Spokespeople are often some of the most visible people within an organization. For instance, the U.S. press secretary is the White House's spokesperson. Responsible for daily press briefings, the press secretary is constantly interacting with the public and the media. That kind of exposure not only leads most members of the press to know the U.S. press secretary by name, but a good percentage of the U.S. population likely knows the press secretary by name as well.
It's common for spokespeople to come from some kind of background in journalism. Many organizations prefer that their spokesperson understand how the media operates, so they're better able to communicate with the media. Journalists, who are supposed to report the unbiased facts while working with news organizations, may have difficulty transitioning into a role where they must only put a positive spin on an organization, however.
A spokesperson might help schedule interviews and meetings with other members of an organization as well. They may also speak on behalf of another member of an organization if that individual doesn't wish to or is unable to directly address the media. Spokespeople might also be responsible for writing and sending out press releases. Some spokespeople help organize and participate in public company events as well, which may result in a fair bit of travel.

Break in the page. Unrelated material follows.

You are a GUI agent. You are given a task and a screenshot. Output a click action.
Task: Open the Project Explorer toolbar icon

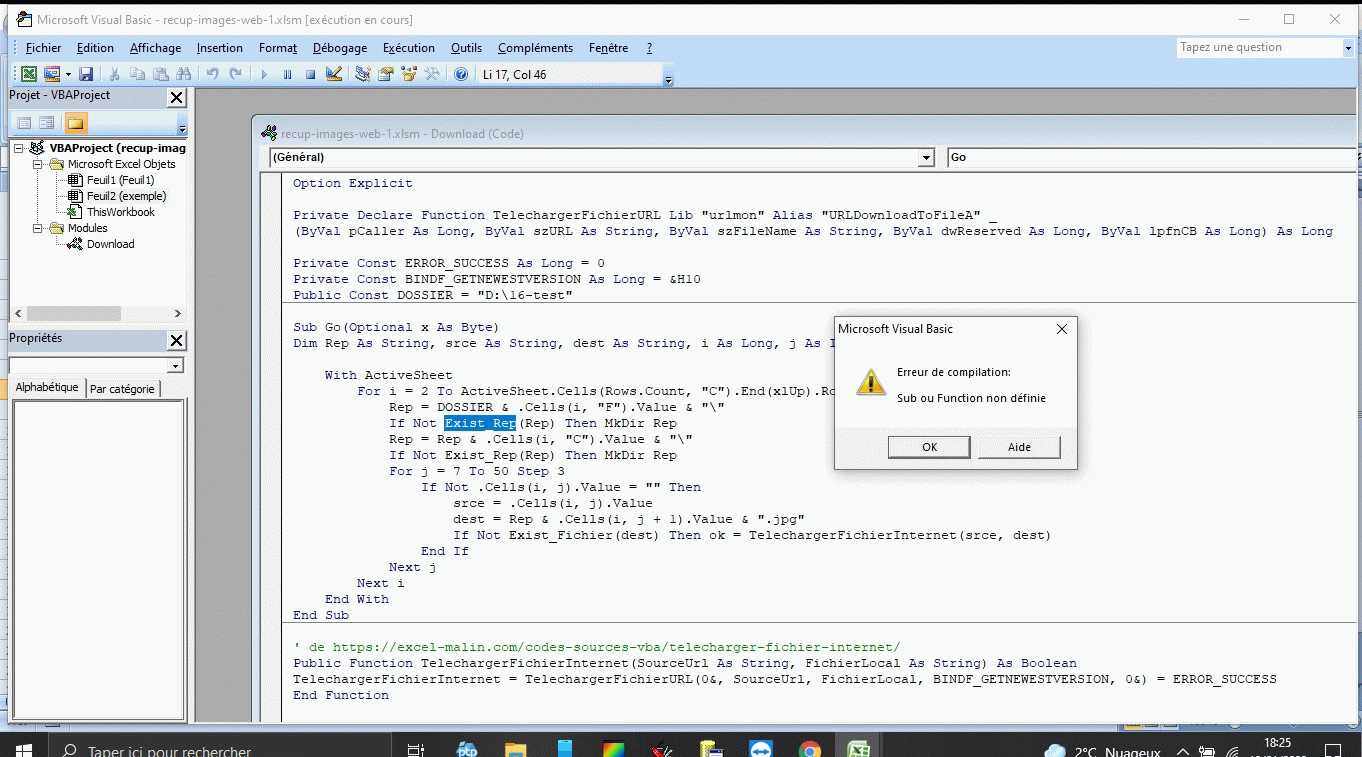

To become a spokesperson, a degree in communications, public relations, journalism, or a related field is generally necessary. Organizations hiring spokespeople may also seek out someone who has experience working with the media, whether as a reporter or in a marketing role. A hiring manager may also seek to hire from within, to ensure that the new spokesman or spokeswoman knows the organization inside and out.
Spokespeople today may also have to incorporate social media into their job role. Communicating via social networking sites is an increasingly popular way for organizations to directly address the public. It also gives companies a chance to offer creative rewards and incentives to their customer base. For example, a spokesman for a food chain may offer discounts and free deals to those following the company online.